In the face of devastating hurricanes in the United States and typhoons in China, it’s no wonder that many are discussing how to best cope with natural disasters. Coastal cities, most frequently in harm’s way, are exploring avenues to increase resiliency, as well as how to more quickly restore storm-impacted ecological systems.
Earlier this month, Landscape Architecture Frontiers (LAF) hosted a launch event for its recent issue, “Coastal Landscape,” along with an exhibition sponsored by IVM (L’Institut pour la Ville en Mouvement en Chine) and the French Embassy in China. The event featured discussions with practitioners from Sasaki, OLIN, and McGregor Coxall. The event was broadcast live to several thousand viewers across China.
As a speaker at the event, Sasaki Senior Associate Ming-Jen Hsueh, ASLA [pictured below], shared his personal observations on growing up in coastal cities, as well as his project experiences in dealing with environmental issues and Sasaki’s philosophy on coastal resiliency. Hsueh discussed several complex issues, from resiliency implementation strategies to the impacts of global storms, peppering these issues with tangible stories and precedents.

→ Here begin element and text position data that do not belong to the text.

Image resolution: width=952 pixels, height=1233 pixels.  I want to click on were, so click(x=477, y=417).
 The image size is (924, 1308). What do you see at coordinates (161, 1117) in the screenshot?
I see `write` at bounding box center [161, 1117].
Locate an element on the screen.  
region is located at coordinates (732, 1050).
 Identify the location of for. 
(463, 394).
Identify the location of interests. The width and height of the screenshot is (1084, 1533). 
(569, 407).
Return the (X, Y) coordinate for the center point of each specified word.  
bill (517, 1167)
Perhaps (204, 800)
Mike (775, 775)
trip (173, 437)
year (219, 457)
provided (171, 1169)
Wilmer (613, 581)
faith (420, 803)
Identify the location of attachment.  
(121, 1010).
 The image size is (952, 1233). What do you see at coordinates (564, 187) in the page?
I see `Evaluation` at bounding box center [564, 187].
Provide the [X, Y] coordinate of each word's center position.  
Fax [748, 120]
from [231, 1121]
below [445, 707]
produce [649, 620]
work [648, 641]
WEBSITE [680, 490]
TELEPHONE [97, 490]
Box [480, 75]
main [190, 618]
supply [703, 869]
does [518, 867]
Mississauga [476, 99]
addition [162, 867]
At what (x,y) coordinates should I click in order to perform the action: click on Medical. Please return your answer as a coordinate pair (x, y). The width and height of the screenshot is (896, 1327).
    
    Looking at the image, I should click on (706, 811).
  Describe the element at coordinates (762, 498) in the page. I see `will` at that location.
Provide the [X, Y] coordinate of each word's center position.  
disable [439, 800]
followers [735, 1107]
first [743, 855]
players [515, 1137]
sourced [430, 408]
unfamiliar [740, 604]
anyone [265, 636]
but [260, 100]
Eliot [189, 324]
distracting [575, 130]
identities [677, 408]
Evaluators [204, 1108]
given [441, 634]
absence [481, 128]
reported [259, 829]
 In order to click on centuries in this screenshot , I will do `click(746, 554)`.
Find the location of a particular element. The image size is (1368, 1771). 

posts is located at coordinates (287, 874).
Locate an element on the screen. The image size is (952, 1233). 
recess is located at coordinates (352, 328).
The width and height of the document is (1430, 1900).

Sasaki Principals Gina Ford, ASLA, and James Miner, AICP, also contributed an article about the master plan for Alabama’s Gulf State Park in the latest issue of LAF. The strategic framework for the 6,150-acre park in coastal Alabama offers a new model for addressing increasingly complex environments. “In the framework, we offered up lessons learned from the planning and implementation process—which happened concurrently on Gulf State Park,” says Ford. “This unique circumstance allowed for an innovative process that serves as a new "adaptive" planning model consistent with the dynamism of the site itself."